I understand why the NHL gives draft picks to the worst teams. They want to even out talent across the league. If they gave the top draft picks to top teams, the gap between the best and worst teams in the league would grow, and competitive balance would fall.
But rewarding the worst teams still gives bad teams a huge disincentive to throw games, or to make themselves even worse. A friend of mine who is a Toronto Maple Leafs fan was rooting for his team to lose last year so they could get the top draft pick and select highly-touted John Tavares in last year's draft. The Edmonton Oilers, the NHL's worst team this year, traded some of their best players at the trade deadline, weakening their team and improving their shot at the top draft pick.
Encouraging teams to lose is not the way to motivate players to win and generate excitement on the ice. Maple Leafs general manager Brian Burke got a lot of flack for trading away three of his struggling team's draft picks to acquire Phil Kessel earlier this year.

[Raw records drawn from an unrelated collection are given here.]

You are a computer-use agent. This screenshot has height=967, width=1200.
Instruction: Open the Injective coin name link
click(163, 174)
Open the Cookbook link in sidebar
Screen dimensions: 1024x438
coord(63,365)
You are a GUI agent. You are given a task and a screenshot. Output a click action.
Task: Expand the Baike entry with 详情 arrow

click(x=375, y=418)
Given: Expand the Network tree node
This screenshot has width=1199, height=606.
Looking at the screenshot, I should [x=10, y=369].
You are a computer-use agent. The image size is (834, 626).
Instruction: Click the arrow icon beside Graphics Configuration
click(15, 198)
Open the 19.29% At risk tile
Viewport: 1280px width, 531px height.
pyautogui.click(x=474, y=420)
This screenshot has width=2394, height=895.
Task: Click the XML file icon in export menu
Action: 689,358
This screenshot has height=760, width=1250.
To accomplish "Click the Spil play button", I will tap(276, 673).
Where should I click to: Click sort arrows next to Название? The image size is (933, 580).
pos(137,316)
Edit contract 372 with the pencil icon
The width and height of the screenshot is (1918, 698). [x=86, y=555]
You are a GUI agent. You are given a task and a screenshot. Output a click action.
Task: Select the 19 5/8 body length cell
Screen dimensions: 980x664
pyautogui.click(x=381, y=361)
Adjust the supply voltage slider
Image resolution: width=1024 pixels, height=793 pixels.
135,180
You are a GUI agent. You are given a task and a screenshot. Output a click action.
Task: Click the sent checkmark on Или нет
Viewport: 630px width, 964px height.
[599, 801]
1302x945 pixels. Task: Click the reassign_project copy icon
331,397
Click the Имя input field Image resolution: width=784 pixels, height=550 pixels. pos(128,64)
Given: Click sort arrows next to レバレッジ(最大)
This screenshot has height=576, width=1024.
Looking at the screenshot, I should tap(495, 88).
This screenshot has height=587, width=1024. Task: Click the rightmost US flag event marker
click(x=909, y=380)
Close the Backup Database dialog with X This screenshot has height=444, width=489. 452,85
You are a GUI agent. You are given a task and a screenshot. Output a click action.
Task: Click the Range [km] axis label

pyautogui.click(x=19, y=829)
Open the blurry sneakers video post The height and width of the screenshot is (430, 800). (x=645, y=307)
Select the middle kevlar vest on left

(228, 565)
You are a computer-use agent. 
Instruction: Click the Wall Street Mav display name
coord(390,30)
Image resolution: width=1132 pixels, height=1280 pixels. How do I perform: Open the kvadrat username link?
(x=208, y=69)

But one aspect of the deal has been overlooked by the media was that by trading away his top draft picks, Burke removed any incentive his team had to tank (although the Leafs still performed poorly this year despite the improved incentives).
There are several steps the NHL could take to create more incentive for the worst teams to win — some are more realistic than others:
- Currently, teams draft in the same order each round. The draft could be altered so the order gets flipped each round. The team that picks last in the first round would go first in the second round. This would decrease the value of obtaining the first overall draft pick, thus reducing incentives for the worst teams to lose.
- Determine the draft order at random. This would remove any incentive to tank to get a higher draft pick. Of course, it may result in the top teams getting high draft picks, which could have an adverse effect on competitive balance.
- In the English Premier League, the three soccer teams with the worst record are relegated to the Coca-Cola Championship for the following season, a level below the Premiership. The relegation system gives teams at the bottom of the Premiership a huge incentive to win, and the incentive of avoiding relegation gives their fans a real reason to cheer on their teams. The NHL could split into two 15-team tiers — a premier league and a first division. The top eight teams in the premier league could compete in the playoffs for the Stanley Cup. Teams nine through 11, which narrowly missed out on the playoffs, could stick around for next year. Teams 12 through 15 would get relegated to the first division the following season, being replaced with the top four teams from the first division.